(Items listed in a dataset)
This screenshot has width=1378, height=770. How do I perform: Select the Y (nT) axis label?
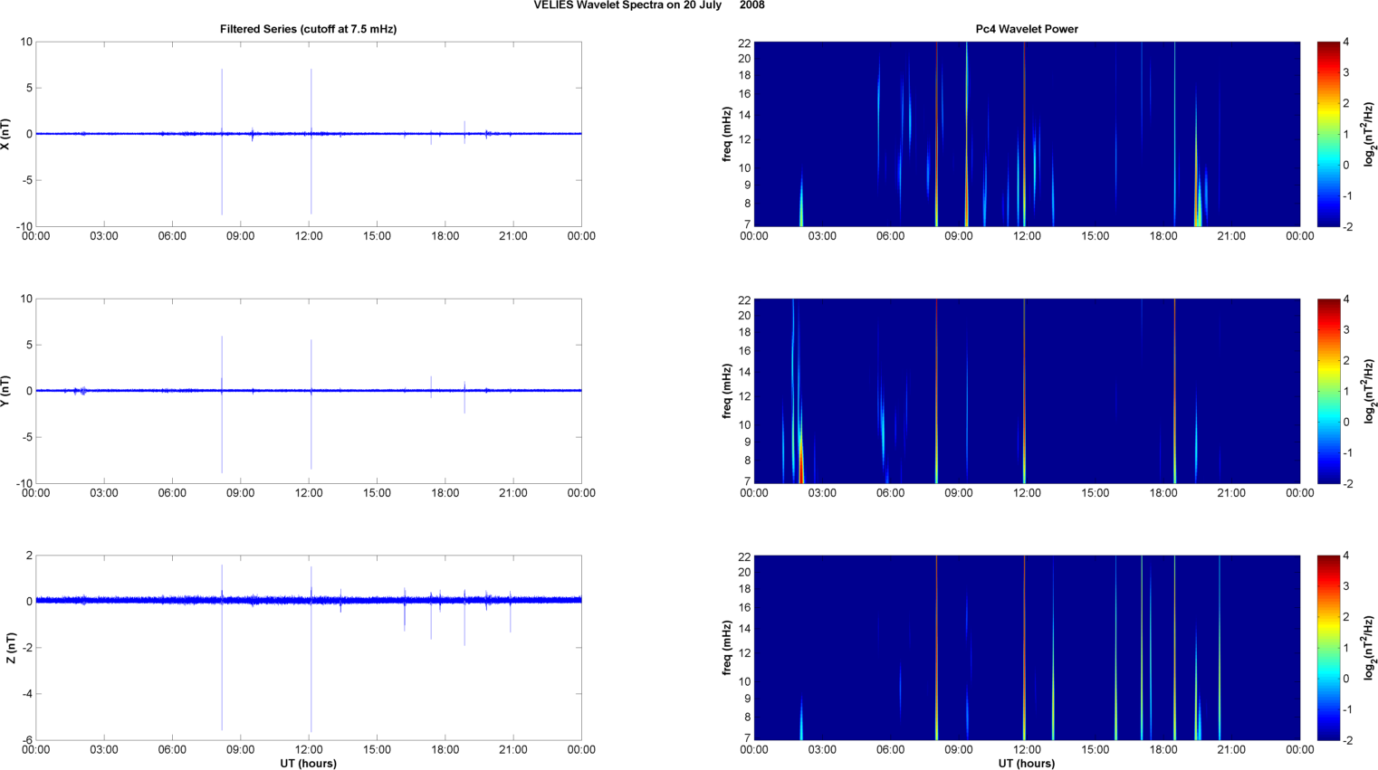tap(6, 391)
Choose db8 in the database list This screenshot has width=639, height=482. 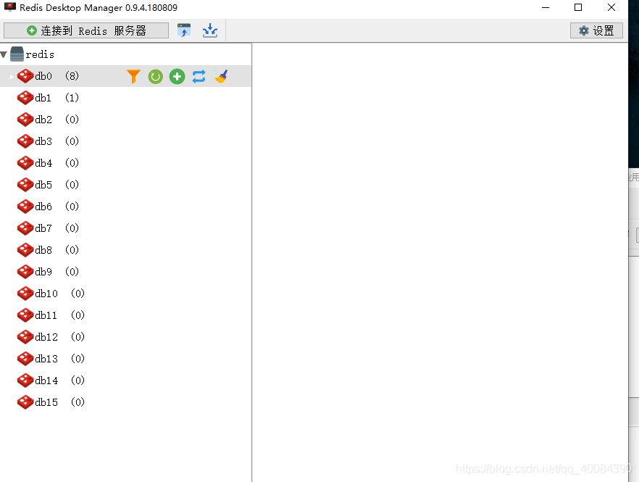coord(43,250)
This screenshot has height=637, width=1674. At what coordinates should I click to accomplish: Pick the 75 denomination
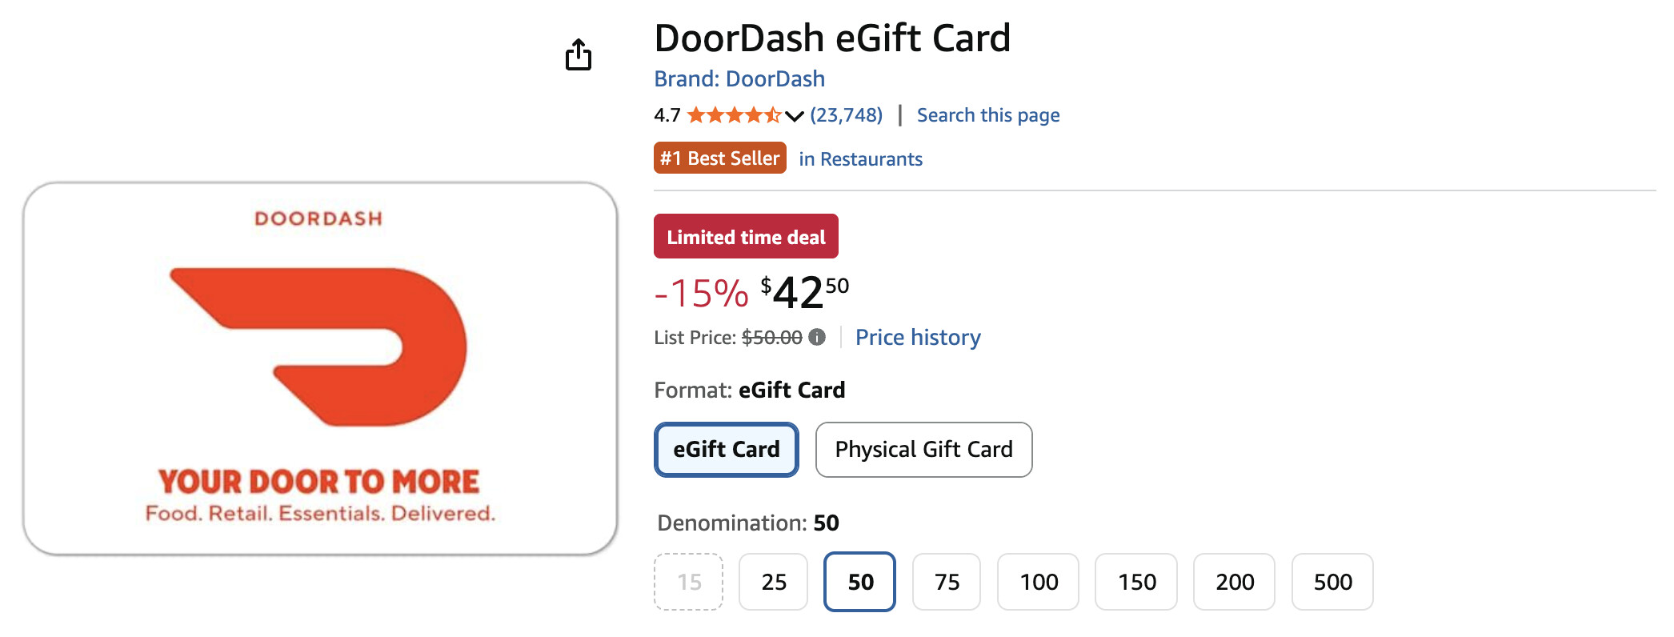946,582
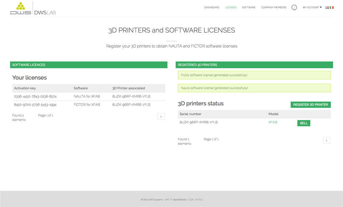The image size is (343, 207).
Task: Open the Dashboard menu item
Action: 212,7
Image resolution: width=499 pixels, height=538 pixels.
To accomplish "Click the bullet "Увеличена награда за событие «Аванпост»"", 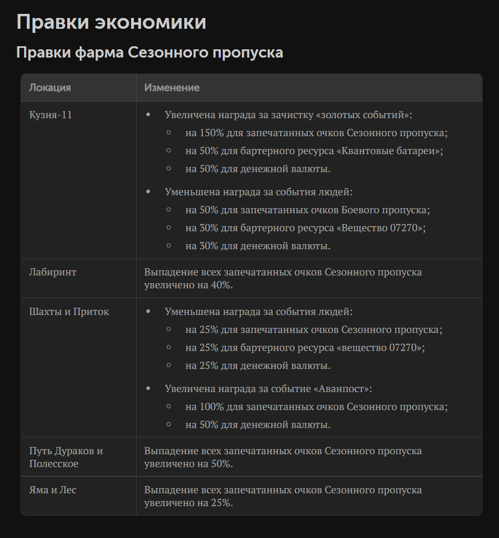I will click(268, 388).
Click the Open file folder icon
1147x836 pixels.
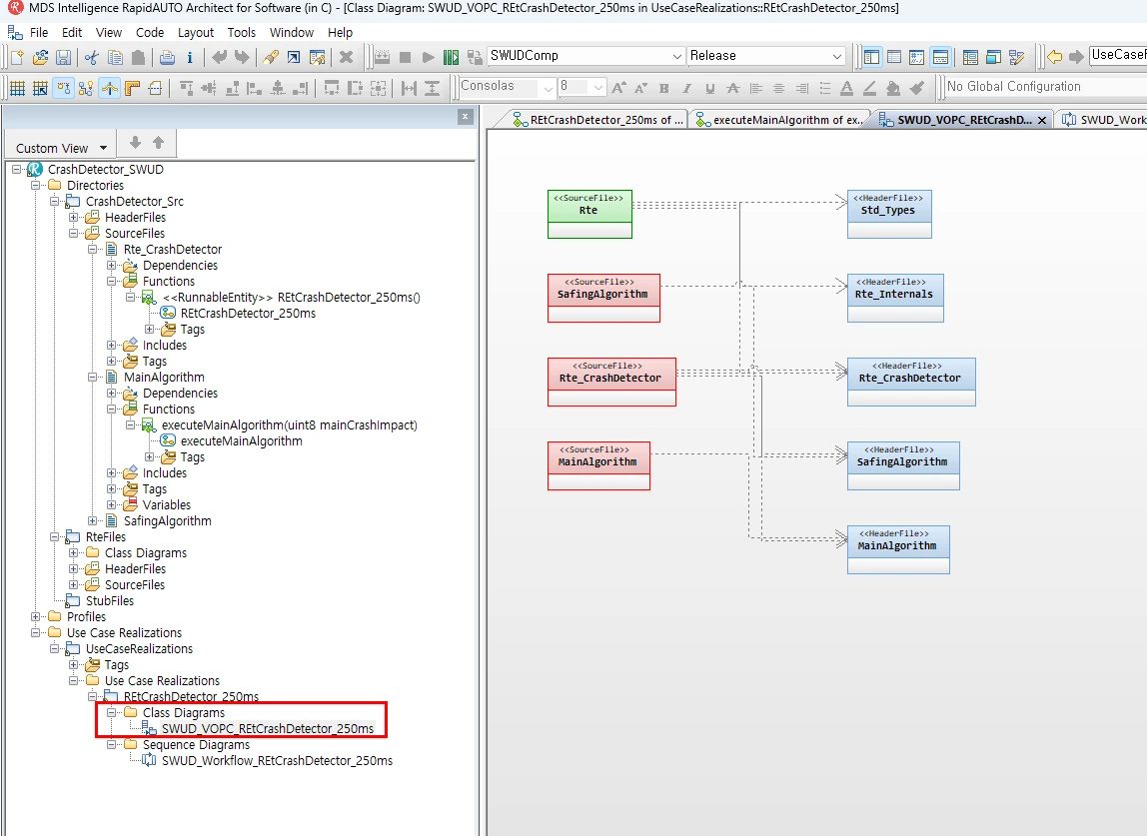40,57

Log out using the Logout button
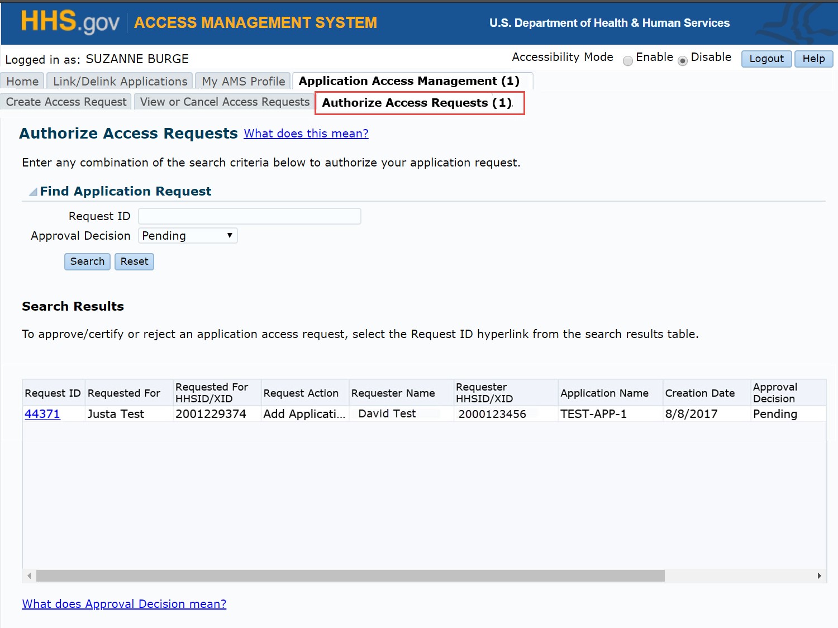(x=766, y=59)
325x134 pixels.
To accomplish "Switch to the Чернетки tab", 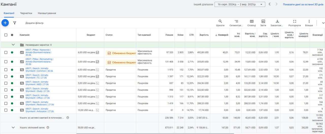I will [26, 13].
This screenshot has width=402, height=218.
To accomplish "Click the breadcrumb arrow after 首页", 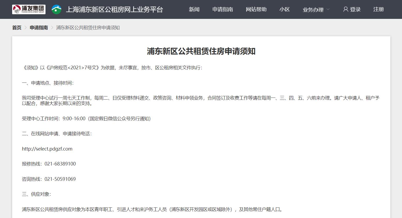I will click(x=26, y=28).
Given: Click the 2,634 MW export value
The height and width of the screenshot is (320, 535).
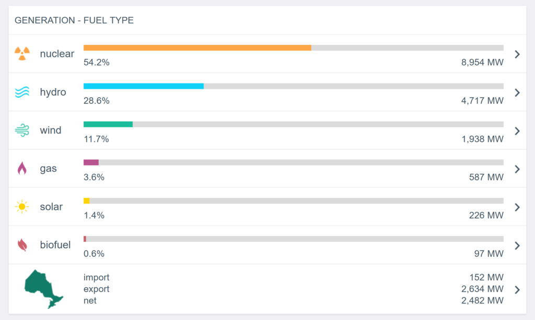Looking at the screenshot, I should [x=482, y=289].
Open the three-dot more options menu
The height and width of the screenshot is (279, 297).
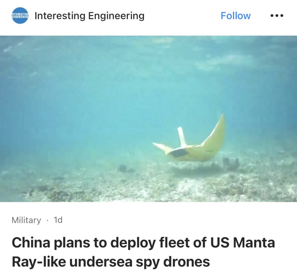277,16
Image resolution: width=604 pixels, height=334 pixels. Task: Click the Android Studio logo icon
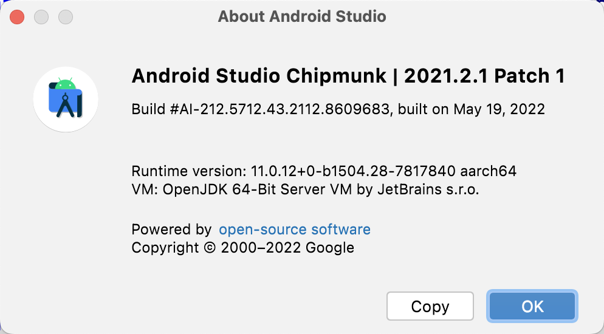coord(66,99)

### Activity
Reproduce exactly, and only, the lines from the one holding "Open the three-dot more options menu" through the final line of the entries. Do not include the pictures.

### Task response
Open the three-dot more options menu
The height and width of the screenshot is (279, 297).
277,16
Image resolution: width=604 pixels, height=334 pixels. Task: Click the Android Studio logo icon
coord(66,99)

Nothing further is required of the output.